++++ Input data
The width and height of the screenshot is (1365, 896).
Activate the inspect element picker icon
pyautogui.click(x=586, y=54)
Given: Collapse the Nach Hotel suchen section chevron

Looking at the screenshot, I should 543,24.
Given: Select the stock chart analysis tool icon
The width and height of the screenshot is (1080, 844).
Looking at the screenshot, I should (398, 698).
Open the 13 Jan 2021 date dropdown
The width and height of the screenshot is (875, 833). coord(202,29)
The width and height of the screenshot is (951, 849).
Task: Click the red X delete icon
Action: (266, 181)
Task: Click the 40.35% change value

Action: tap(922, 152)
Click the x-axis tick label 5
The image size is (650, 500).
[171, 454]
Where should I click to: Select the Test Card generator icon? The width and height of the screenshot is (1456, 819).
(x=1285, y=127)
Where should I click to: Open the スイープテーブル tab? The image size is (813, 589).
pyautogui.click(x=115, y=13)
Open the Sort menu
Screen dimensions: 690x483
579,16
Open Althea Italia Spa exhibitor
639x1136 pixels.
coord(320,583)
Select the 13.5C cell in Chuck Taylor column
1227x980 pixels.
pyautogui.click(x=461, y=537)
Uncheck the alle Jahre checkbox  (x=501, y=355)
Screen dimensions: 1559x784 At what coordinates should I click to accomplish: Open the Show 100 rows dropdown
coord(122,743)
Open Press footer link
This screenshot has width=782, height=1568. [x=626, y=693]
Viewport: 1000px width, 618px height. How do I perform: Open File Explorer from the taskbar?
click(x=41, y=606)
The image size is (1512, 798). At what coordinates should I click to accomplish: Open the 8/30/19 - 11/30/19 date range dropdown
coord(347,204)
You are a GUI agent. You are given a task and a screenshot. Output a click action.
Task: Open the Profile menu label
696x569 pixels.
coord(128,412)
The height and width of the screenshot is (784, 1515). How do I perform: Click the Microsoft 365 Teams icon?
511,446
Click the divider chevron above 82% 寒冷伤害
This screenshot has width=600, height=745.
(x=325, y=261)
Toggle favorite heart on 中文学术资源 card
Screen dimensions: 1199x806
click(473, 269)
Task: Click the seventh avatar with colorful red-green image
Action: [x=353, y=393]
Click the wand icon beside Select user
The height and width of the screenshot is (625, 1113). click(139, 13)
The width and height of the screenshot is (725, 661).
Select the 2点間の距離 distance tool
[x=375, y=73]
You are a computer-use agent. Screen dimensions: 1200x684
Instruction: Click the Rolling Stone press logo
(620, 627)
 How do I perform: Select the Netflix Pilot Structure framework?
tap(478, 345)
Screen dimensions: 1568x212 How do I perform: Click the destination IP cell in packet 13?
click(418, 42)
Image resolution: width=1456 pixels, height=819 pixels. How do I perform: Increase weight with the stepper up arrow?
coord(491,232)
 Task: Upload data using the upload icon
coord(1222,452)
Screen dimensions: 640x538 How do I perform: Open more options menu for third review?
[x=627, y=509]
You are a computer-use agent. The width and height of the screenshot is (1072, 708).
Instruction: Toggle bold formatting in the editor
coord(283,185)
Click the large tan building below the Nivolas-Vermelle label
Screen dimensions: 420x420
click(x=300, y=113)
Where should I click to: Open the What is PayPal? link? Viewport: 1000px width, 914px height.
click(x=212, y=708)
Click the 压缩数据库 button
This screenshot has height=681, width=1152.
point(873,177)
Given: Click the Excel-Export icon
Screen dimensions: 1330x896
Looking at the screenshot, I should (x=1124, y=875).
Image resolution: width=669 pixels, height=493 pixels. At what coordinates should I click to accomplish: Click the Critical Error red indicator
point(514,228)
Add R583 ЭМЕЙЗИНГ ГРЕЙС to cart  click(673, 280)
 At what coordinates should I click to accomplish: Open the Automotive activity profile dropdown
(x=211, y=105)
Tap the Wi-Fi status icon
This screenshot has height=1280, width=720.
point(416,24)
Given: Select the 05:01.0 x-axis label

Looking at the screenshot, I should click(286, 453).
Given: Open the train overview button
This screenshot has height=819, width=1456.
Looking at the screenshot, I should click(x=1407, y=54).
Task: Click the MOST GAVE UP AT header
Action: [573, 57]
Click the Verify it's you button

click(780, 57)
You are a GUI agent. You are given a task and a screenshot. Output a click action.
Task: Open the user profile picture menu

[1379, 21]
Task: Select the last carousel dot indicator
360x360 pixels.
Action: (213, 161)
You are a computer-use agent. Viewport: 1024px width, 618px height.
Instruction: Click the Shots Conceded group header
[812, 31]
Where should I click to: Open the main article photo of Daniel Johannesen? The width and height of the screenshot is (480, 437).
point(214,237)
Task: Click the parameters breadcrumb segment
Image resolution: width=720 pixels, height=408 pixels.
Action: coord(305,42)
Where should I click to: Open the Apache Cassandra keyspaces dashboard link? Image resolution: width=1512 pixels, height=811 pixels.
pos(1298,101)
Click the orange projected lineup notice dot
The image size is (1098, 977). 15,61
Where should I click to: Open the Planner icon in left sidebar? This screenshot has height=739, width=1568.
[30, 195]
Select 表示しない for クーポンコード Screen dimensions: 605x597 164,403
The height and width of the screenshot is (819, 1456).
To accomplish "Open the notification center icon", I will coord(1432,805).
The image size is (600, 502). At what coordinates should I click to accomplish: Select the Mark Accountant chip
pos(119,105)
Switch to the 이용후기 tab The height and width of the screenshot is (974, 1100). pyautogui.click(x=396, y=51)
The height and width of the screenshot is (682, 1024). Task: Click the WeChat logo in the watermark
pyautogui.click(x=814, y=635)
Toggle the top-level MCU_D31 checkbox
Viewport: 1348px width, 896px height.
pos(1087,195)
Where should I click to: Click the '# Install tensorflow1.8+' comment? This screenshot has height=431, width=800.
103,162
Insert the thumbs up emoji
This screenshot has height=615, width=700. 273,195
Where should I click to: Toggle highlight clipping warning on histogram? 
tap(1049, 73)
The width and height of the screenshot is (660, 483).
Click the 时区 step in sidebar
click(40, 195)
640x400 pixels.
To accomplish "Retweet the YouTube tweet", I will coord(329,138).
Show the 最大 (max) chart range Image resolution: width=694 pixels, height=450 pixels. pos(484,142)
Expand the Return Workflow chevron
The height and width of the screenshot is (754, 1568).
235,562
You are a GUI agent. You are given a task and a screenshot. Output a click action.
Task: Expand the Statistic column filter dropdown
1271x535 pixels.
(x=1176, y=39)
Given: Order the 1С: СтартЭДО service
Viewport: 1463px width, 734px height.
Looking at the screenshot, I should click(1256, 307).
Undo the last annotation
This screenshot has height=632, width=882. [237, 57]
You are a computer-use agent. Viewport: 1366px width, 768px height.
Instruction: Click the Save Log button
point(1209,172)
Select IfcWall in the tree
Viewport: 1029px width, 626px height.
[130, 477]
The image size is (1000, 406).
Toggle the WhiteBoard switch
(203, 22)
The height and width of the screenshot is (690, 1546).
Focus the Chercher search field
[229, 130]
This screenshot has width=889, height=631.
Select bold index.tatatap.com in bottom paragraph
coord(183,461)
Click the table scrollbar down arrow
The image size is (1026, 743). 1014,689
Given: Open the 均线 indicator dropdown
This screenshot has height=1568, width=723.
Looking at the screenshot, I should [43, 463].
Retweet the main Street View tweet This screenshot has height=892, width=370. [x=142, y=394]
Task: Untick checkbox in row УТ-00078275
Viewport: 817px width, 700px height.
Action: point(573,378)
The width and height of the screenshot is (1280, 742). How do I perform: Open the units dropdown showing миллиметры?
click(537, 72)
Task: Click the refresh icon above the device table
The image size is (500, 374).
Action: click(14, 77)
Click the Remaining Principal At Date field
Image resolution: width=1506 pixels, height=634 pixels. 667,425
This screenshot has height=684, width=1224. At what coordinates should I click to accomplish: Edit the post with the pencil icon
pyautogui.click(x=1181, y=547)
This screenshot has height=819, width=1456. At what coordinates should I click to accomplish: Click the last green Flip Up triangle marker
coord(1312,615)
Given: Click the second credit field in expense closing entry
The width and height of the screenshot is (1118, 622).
++++++++
→ **Written request**: Count the lines above that contain the string "header", treating the match as case-sensitive. Reply with the number only.

→ **Exercise answer**: 2